Electron-transferring flavoprotein of Peptostreptococcus elsdenii that functions in the reduction of acrylyl-coenzyme A

Abstract

In Peptostreptococcus elsdenii, a three-component flavoprotein electron transfer system catalyzes the oxidation of lactate and the reduction of crotonyl-coenzyme A (CoA). Spectral evidence showed that D-lactate dehydrogenase, when reduced by D-lactate, was able to reduce butyryl-CoA dehydrogenase, but only in the presence of the electron-transferring flavoprotein. Reduced nicotinamide adenine dinucleotide could replace reduced D-lactate dehydrogenase. A reconstituted system, containing the three partially purified enzymes, excess D-lactate, and a limiting amount of crotonyl-CoA, reduced the crotonyl-CoA to butyryl-CoA, but only if all components were present.
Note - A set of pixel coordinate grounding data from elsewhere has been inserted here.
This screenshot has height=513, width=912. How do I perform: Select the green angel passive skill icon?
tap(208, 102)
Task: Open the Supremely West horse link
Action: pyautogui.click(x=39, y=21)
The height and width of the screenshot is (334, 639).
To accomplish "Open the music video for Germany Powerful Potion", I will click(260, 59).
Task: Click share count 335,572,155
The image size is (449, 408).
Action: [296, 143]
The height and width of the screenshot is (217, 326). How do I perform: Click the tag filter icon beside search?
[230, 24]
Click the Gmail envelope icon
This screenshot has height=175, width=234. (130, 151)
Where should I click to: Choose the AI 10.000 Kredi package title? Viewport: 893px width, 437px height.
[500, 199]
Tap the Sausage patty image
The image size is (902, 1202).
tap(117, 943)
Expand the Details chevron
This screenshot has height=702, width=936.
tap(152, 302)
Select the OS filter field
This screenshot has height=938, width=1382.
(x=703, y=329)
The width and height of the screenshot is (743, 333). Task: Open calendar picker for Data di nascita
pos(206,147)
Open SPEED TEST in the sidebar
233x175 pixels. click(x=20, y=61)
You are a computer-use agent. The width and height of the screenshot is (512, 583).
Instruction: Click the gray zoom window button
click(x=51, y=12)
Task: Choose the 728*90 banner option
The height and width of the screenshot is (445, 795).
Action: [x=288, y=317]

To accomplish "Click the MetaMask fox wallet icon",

The electron-transferring flavoprotein activity, purified 22-fold, was separated into two major flavoprotein components, A and B, after polyacrylamide gel electrophoresis. Elution of the proteins and subsequent kinetic assays of the eluates showed that component B catalyzes the reduction of butyryl-CoA dehydrogenase by reduced D-lactate dehydrogenase, whereas component A does not. Both A and B catalyzed the reduction of butyryl-CoA dehydrogenase by reduced nicotinamide adenine dinucleotide. The results suggest that the D-lactate dehydrogenase-dependent reduction involves a heretofore unrecognized component of the electron-transferring protein group which may utilize an unusual flavin, 6-hydroxy-7,8-dimethyl-10-(ribityl-5'-adenosine diphosphate)-isoalloxazine.